そこで、例えば飲酒運転事故、コロナ禍など大衆の幸福を脅かす事象に対して、まず国会(立法府)が、公開審議を経て有効な対策を法律と予算という形で制定する。それを受けて、内閣(行政府)が全国一律に公平にその法律と予算を執行して国民生活の向上に努力する。その執行過程で政策の不足や欠点が発見されたら、内閣はその点を国会にフィードバックする。その上で、個別に法律に違反する飲酒運転、補助金不正受給など事件が発生したら、それに責任を取らせて法状況を回復させるのが最高裁以下の司法府の仕事である。
これが、日本国憲法が定める三権分立の構造である。
これを「国葬」という課題に当てはめてみると、次のようになる。
私たちが国家という共同生活を送っている以上、国家すなわち主権者国民大衆の幸福の増進に多大な貢献をした偉人の死を、国葬という最高の儀礼で追悼することは、他の民主国家の例を引くまでもなく、あってよい。それは、政治の発展ひいては主権者国民の幸福の増進に資するものである。

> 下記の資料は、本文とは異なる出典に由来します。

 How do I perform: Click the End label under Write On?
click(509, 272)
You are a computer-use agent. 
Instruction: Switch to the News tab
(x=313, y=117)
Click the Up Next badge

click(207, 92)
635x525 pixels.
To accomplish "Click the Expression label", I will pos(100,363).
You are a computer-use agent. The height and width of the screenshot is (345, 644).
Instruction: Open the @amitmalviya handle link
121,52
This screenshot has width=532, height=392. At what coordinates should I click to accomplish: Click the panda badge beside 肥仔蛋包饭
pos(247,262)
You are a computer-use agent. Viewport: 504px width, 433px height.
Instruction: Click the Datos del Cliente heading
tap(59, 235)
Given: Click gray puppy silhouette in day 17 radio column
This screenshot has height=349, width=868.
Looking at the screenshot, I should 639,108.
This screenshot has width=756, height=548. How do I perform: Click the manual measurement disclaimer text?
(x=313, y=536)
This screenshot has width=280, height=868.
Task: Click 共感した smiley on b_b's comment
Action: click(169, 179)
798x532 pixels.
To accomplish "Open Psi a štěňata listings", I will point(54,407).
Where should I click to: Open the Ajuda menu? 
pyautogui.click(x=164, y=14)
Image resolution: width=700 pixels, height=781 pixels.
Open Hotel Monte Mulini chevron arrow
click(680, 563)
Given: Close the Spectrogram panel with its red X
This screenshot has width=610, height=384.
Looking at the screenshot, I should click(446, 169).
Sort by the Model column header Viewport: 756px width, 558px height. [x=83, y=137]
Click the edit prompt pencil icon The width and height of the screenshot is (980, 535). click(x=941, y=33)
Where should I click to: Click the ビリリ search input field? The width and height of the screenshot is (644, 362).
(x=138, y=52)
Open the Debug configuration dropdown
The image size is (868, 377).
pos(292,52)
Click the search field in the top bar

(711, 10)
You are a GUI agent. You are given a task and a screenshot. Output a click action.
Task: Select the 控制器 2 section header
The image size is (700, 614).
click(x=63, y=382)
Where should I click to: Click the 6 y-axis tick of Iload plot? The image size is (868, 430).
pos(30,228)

だから、国葬については、まず国会が、その国葬に値する人物の基準と式典の概要について法律を定めておくべきである。予算については、当然、突然の事であるから、予備費を支出して国会の事後承認を得る手続きが憲法上認められている。
その点で、今、わが国には「国葬法」が存在していない。だから、国葬法が存在していないのに、法律を「執行」する行政権を担当している内閣が、行政権の名の下に不存在の法律を執行できるはずはない。
この場合に内閣ができることは、急なことであったので、「安倍元首相の国葬の是非」という議案を憲法72条に基づいて国会に提案することである。
それに対して、国会は、あまり時間がないので、公開審議を経て、「安倍元首相国葬特別法」を制定することも、「安倍元首相の国葬を求める決議」を採択することもできる。そして、内閣はそれを堂々と執行すればよい。